In Mistral (1957), a somber painting punctuated with a spark of vivid orange, Zao’s overlay of crackly black patches and veiny webs of black lines emerge from within textured washes of black and muted brown. The organic spread of lines suggests a creeping movement or creature more than a gust of Mediterranean wind referenced by the title. Zao’s technical craft warrants much further attention, and carefully observing his use of material is a formal key to appreciating his subtle contributions to post-war oil painting. Stand closer to any canvas, and the range he achieved with his materials is striking: he seamlessly incorporated multiple pale washes of color with slabs of opaque – occasionally shiny – pigment. The thick patches in Mistral sparkle as their crevices catch the light.

 

05.03.65—Pour mon frère Wu- Wai (05.03.65—For my brother Wu-Wai) 1965 Oil on canvas 26 × 39 in. (66 × 99.1 cm) Chao 2000 Trust Photography by Michelle Geoga, 2012
05.03.65—Pour mon frère Wu- Wai (05.03.65—For my brother Wu-Wai)
1965
Oil on canvas
26 × 39 in. (66 × 99.1 cm)
Chao 2000 Trust
Photography by Michelle Geoga, 2012

In other works, such as Traces dans la ville (1954), Zao physically gouged lines into the painted surface. Other times, it appears he held a waterlogged brush over the canvas, letting the droplets dilute perfect circles into the paint. Often, the interplay of light and dark colors resembles the finish of ceramics or the swirls of marble. Later on, his black lines become brushier, as if windswept, and eventually fade away entirely. The colors in 05.03.65—Pour mon frère Wu-Wai (1965) seem to splash or blow around the picture space without a distinct black skeleton, affecting the viewer instead with a mesmerizing whirlwind of movement.

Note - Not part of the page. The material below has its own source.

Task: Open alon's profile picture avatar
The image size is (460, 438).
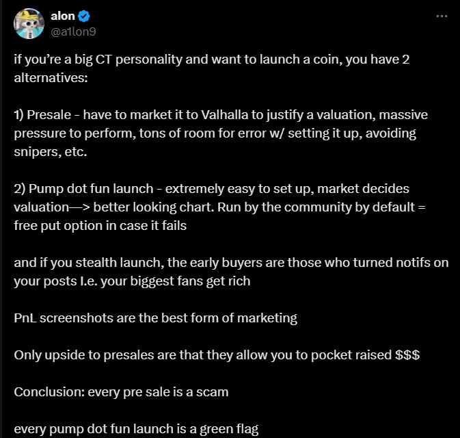Action: coord(29,23)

In his late-career paintings, however, this movement of color and careful manipulation of paint fade. These works return to more plainly representational landscapes, and directly draw in Eastern elements. His final years clearly centered more on carefree experimentation in different media, imagery, and cultural references – not on the meticulous craft and cohesive composition visible at the creative climax of his career. Zao painted Décembre 89-Février 90-Quadriptyque (December 89-February 90-Quadriptych) (1989-90) in massive abstract strokes on four gold canvases joined to resemble a Japanese screen; 27.02.98 (1998) recalls a pit of smoldering embers and, if you look closely, some of the black lines here take the shape of “火,” the Chinese character for fire. While these works remain balanced, they lack the whirlwind dynamism of works like Hommage à Chu Yun or Mistral. By escalating towards these later works, the curatorial narrative of the exhibition feels out of sync with the true arc of the artist’s oeuvre – the visitor thus concludes the show a little confused and underwhelmed.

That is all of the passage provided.